DNV Direct on Poincenot
Our new route on Poincenot 'the DNV Direct'. Completed over 3 days in mid-January, it went at VI 5.11 X A1 1700m.

splitter 11a fingeys
A pitch of perfect fingers high on Poincenot.

Poincenot's west ridge
Will following the ridgeline on day one.
The route was huge, over 50 pitches long; hard, with many pitches of steep 5.11; and dangerous, with some of the worst loose rock either of us had encountered on granite. The 2 brutal open bivies we suffered were enough to make us want to play safer. The views of Aguja Desmochada from our vantage on Poincenot were too stunning to forget. Despite its proximity to the Niponinos basecamp, this, the steepest tower in the range had seen very few ascents and had never been free climbed.

Our original plan was to attempt a free ascent of the Huber-Seigreist line 'Golden Eagle'. It started on the west face, but avoided the steepest part of the headwall to the left, and climbed on the chossier south face. So we settled on trying to free climb on the west face, in the vincinity of the Wilkinson-Sharratt line 'the Sound and the Fury'.

Our free route on the west aspect of Desmochada, (V 5.12b 800m). A variation to 'the Sound and the Fury'.

Will leading the start of the headwall - STEEP! SPLITTER!.

The crux pitch went at mid-5.12. Tips fingerlocks ended upbruptly in the corner, and forced overhanging liebacking up the outside edge.
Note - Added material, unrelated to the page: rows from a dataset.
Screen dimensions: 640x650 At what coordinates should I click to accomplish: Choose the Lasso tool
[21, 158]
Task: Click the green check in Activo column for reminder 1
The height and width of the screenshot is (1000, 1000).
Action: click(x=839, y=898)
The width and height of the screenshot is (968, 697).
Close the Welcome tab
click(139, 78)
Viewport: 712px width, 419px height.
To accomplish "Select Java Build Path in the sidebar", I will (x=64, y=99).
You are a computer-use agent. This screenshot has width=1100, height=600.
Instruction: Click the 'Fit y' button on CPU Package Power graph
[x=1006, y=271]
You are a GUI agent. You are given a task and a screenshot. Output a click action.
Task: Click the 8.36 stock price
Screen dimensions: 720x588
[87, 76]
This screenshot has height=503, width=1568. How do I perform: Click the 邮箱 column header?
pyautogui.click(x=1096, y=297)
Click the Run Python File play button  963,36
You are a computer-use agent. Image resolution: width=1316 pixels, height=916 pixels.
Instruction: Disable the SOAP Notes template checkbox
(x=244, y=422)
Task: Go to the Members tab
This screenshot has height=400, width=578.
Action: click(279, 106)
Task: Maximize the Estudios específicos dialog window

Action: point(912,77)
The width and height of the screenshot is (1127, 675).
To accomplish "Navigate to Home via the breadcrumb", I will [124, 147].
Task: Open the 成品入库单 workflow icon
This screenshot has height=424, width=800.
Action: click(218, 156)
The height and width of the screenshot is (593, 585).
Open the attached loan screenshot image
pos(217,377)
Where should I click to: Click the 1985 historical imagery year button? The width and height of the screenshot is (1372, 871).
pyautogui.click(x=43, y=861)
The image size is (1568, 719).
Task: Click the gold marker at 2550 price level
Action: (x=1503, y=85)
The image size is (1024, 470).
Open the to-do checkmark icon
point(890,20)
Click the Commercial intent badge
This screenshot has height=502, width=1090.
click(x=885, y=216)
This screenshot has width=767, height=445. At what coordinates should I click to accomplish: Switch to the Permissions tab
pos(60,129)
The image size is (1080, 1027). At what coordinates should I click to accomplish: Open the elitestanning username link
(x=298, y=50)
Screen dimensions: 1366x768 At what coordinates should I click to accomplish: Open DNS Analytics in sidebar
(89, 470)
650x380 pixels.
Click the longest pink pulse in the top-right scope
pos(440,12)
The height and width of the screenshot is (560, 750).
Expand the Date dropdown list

The pitch was capped by a finger splitter remeniscent of the Optimator at Indian Creek. When Will reached the belay our tag line hung in space 5 feet out from my belay.

The higher we got, the better the rock was! Perfect hands forever.

Will and I exhausted on the summit at dusk.
The descent was hairy, and we finally got a blast of full-force Patagonian wind. We touched down after the last rappel with about 35 meters of our lead line, and 15 of tag - the rest was chopped dealing with the multiple stuck ropes. We literally stumbled back to basecamp and collapsed for 24 hours before we had the strength to hike down to town for some much needed rest.

The weather opened up again and we were forced to climb some more. Our objective this time was the beautiful north aspect of Aguja Innominata, a face I had snapped a photograph of during our Poincenot ascent.

The beautiful north face of Innominata with 'Blood on the Tracks' marked. Will and I made the first integral free ascent of this route first done in 2006 by Wilkinson-Sharratt-Tureki-Taki.
Finally, the weather closed in for a few weeks of much needed rest and we carried our gear out of base camp. Our plan was to establish a camp on the east side of Fitz Roy for an attempt on the North Pillar of Fitz. That's all it was though, an attempt. We were pretty fried at this point of our trip and rappelled after a very uncomfortable bivy on the route.

Fitz Roy
The approach gully of the North Pillar route.
And with that, our 2 month trip came to an end. This was truly an amazing expedition on world class routes. Thanks to the community in El Chalten, my partner Will Stanhope, and trip sponsors Mountain Equipment Co-op, Metolius, Five Ten, and Power Bar.